> **Work required**: Copy the entire listing, down to the final line, exactly.
Data to process START
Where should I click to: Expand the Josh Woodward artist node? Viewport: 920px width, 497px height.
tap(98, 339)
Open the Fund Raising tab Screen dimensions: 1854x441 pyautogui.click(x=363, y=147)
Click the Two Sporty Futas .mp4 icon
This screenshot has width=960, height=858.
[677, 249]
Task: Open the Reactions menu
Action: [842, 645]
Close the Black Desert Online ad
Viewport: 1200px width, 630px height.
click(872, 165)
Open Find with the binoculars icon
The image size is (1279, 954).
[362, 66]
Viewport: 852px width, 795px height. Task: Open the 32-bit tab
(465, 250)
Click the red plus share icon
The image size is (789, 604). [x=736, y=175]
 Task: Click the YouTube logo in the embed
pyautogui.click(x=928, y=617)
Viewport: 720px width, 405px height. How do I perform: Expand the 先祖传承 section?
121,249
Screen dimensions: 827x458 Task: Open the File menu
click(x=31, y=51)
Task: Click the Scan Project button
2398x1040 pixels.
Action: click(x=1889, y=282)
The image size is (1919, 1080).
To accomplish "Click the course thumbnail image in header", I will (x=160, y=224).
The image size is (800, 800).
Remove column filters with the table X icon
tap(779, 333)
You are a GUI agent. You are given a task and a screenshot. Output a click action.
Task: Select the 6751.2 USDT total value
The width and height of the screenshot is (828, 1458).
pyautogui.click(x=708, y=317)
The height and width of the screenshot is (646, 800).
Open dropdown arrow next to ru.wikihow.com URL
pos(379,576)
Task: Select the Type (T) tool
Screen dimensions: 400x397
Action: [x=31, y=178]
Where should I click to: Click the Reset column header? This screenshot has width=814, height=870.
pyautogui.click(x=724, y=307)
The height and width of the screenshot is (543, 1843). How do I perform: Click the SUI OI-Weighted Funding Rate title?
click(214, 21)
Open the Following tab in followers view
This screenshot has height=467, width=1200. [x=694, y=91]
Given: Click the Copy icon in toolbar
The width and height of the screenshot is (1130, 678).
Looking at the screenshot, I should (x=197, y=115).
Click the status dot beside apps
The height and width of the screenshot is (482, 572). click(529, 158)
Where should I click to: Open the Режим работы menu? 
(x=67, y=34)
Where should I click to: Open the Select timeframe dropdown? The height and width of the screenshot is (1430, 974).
Data to process END
> **Response**:
Where should I click to: Expand the Josh Woodward artist node? Viewport: 920px width, 497px height.
tap(98, 339)
Open the Fund Raising tab Screen dimensions: 1854x441 pyautogui.click(x=363, y=147)
Click the Two Sporty Futas .mp4 icon
This screenshot has width=960, height=858.
[677, 249]
Task: Open the Reactions menu
Action: [842, 645]
Close the Black Desert Online ad
Viewport: 1200px width, 630px height.
click(872, 165)
Open Find with the binoculars icon
The image size is (1279, 954).
[362, 66]
Viewport: 852px width, 795px height. Task: Open the 32-bit tab
(465, 250)
Click the red plus share icon
The image size is (789, 604). [x=736, y=175]
 Task: Click the YouTube logo in the embed
pyautogui.click(x=928, y=617)
Viewport: 720px width, 405px height. How do I perform: Expand the 先祖传承 section?
121,249
Screen dimensions: 827x458 Task: Open the File menu
click(x=31, y=51)
Task: Click the Scan Project button
2398x1040 pixels.
Action: click(x=1889, y=282)
The image size is (1919, 1080).
To accomplish "Click the course thumbnail image in header", I will (x=160, y=224).
The image size is (800, 800).
Remove column filters with the table X icon
tap(779, 333)
You are a GUI agent. You are given a task and a screenshot. Output a click action.
Task: Select the 6751.2 USDT total value
The width and height of the screenshot is (828, 1458).
pyautogui.click(x=708, y=317)
The height and width of the screenshot is (646, 800).
Open dropdown arrow next to ru.wikihow.com URL
pos(379,576)
Task: Select the Type (T) tool
Screen dimensions: 400x397
Action: [x=31, y=178]
Where should I click to: Click the Reset column header? This screenshot has width=814, height=870.
pyautogui.click(x=724, y=307)
The height and width of the screenshot is (543, 1843). How do I perform: Click the SUI OI-Weighted Funding Rate title?
click(214, 21)
Open the Following tab in followers view
This screenshot has height=467, width=1200. [x=694, y=91]
Given: Click the Copy icon in toolbar
The width and height of the screenshot is (1130, 678).
Looking at the screenshot, I should (x=197, y=115).
Click the status dot beside apps
The height and width of the screenshot is (482, 572). click(529, 158)
Where should I click to: Open the Режим работы menu? 
(x=67, y=34)
Where should I click to: Open the Select timeframe dropdown? The height and width of the screenshot is (1430, 974).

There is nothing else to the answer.